--- GIVEN TASK ---
Set out the lines of the entries below as a numbered list, skipping any blank lines and leaving out the pictures.

--- EXERCISE MATERIALS ---

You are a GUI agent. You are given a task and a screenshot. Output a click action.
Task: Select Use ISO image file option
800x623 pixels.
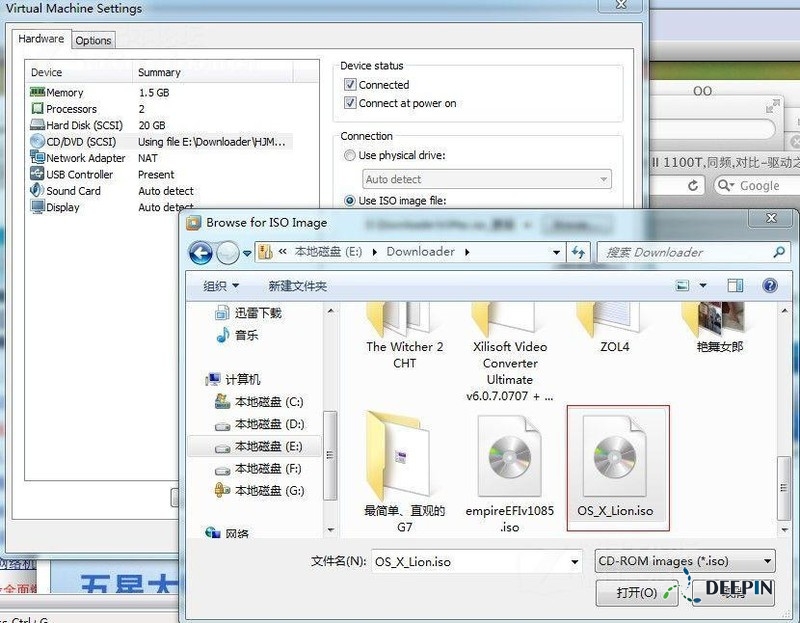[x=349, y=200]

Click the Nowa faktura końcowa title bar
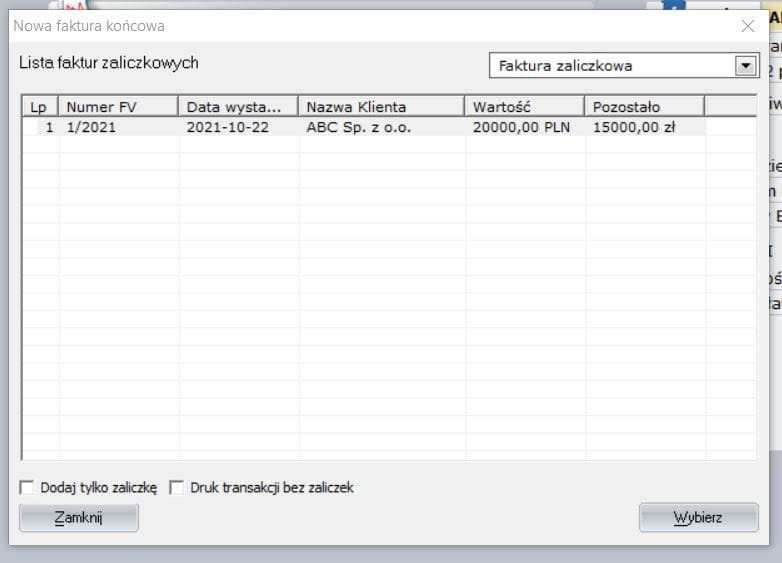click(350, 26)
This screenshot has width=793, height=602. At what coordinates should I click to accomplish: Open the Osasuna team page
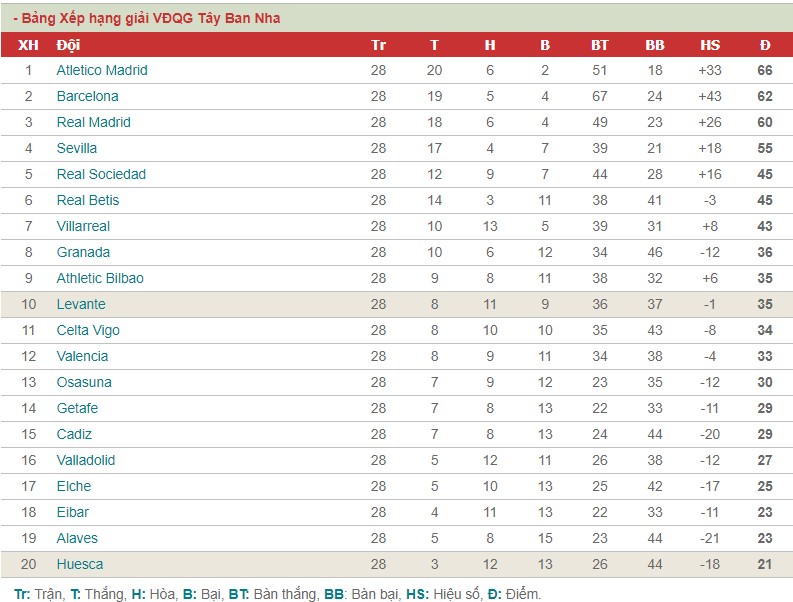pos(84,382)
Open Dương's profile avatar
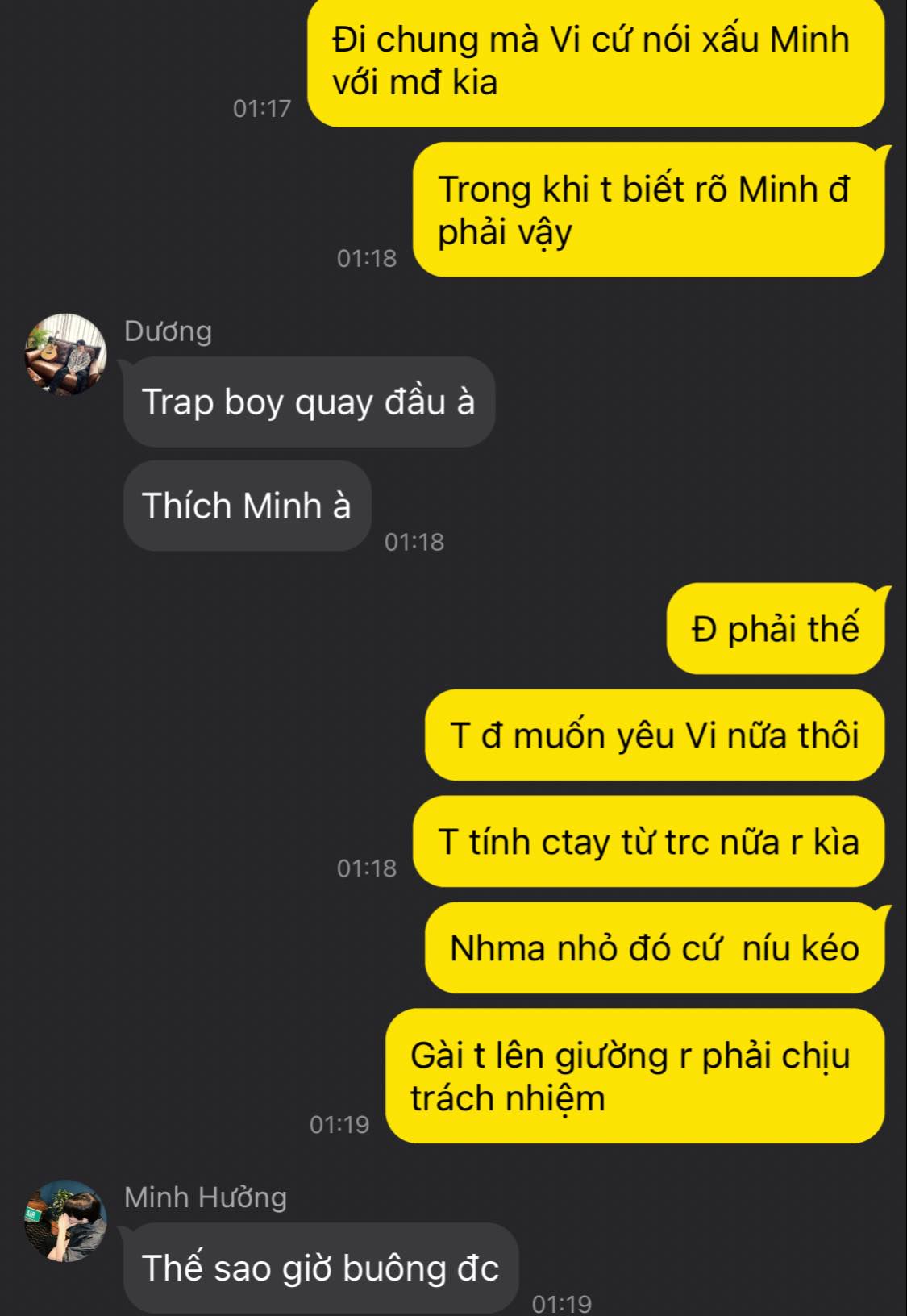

--- THE RESULT ---
1. You are a GUI agent. You are given a task and a screenshot. Output a click action.
2. Task: Select Use ISO image file option
3. 800x623 pixels.
4. [x=349, y=200]
5. Click the Nowa faktura końcowa title bar
6. click(350, 26)
7. This screenshot has width=793, height=602. At what coordinates should I click to accomplish: Open the Osasuna team page
8. pos(84,382)
9. Open Dương's profile avatar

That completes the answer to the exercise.